» **Requirement**
Repeat exactly the lines of the material below that run from the "Screen dimensions: 372x330" line to the "The height and" line, including both, and do not carry over any pictures.

» **Provided material**
───

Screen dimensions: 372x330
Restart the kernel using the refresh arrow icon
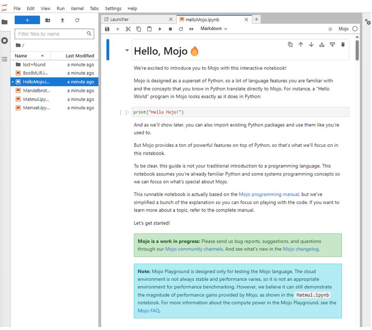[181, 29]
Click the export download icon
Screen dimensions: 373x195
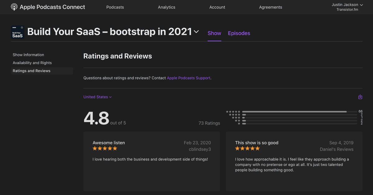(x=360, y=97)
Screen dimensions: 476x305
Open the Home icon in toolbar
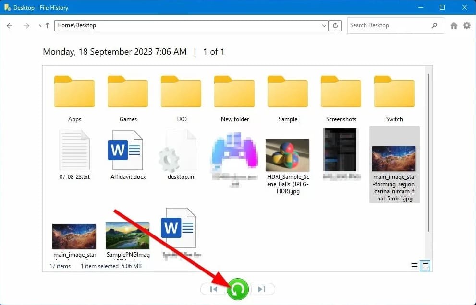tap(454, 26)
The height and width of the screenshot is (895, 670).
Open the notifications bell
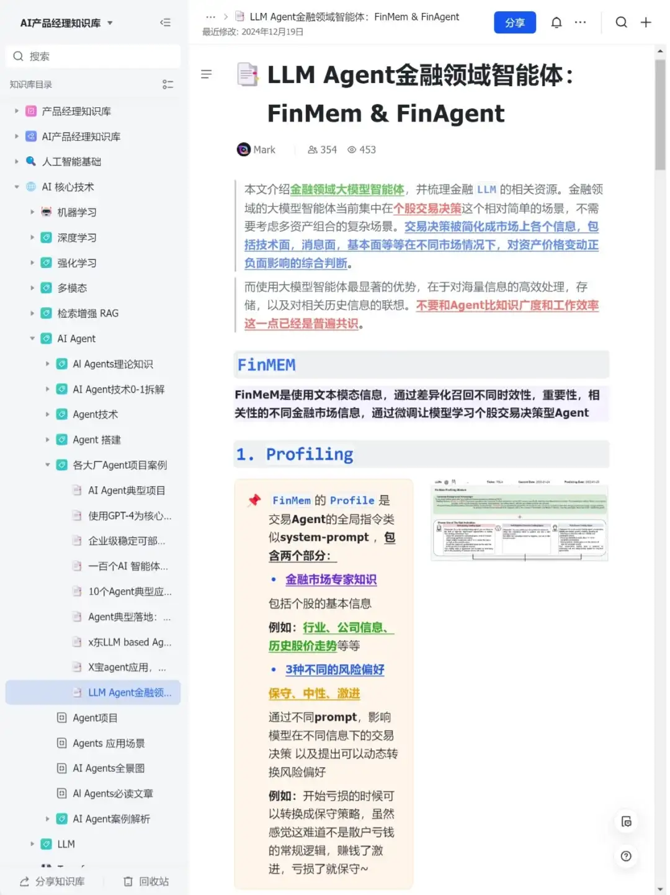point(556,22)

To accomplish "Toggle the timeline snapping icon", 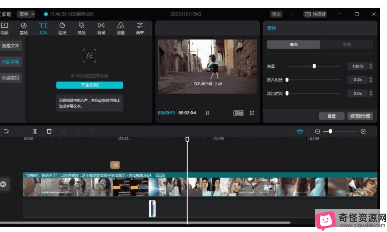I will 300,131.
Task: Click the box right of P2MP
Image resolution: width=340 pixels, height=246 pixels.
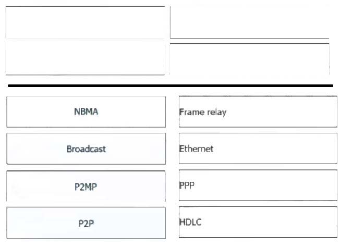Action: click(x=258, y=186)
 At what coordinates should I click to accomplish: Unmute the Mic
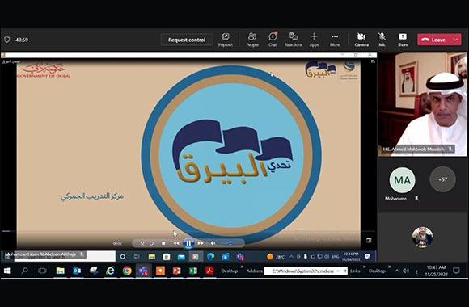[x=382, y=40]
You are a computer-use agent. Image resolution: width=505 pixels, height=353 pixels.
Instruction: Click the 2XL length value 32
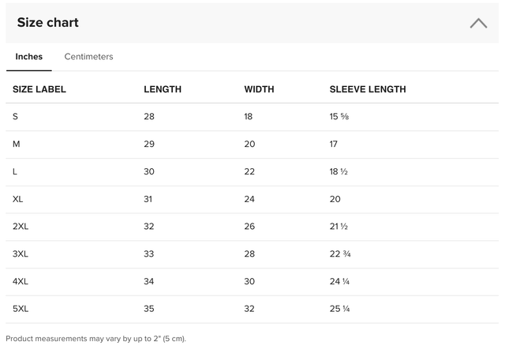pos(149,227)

───

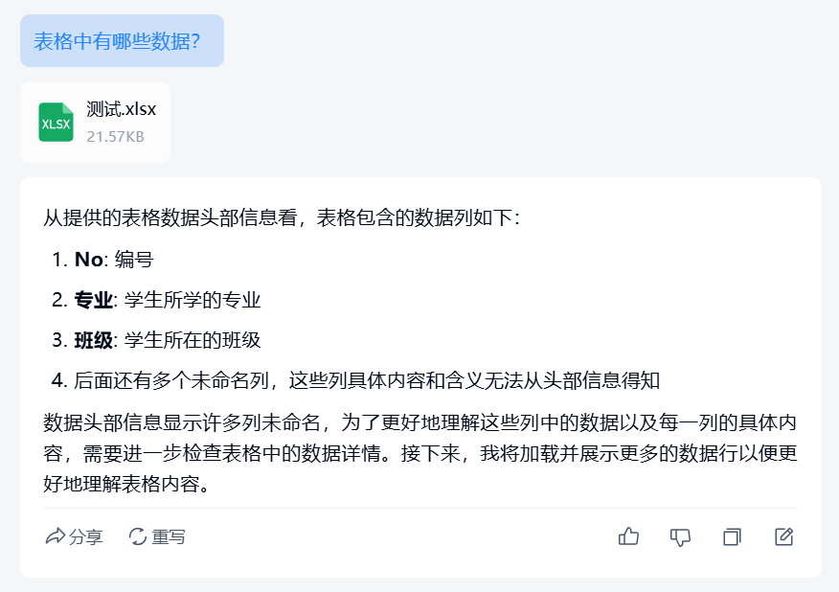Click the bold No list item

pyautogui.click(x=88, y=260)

───

» **Answer below**
Screen dimensions: 372x330
Restart the kernel using the refresh arrow icon
[181, 29]
Click the export download icon
Screen dimensions: 373x195
(x=360, y=97)
Screen dimensions: 476x305
Open the Home icon in toolbar
tap(454, 26)
The height and width of the screenshot is (895, 670).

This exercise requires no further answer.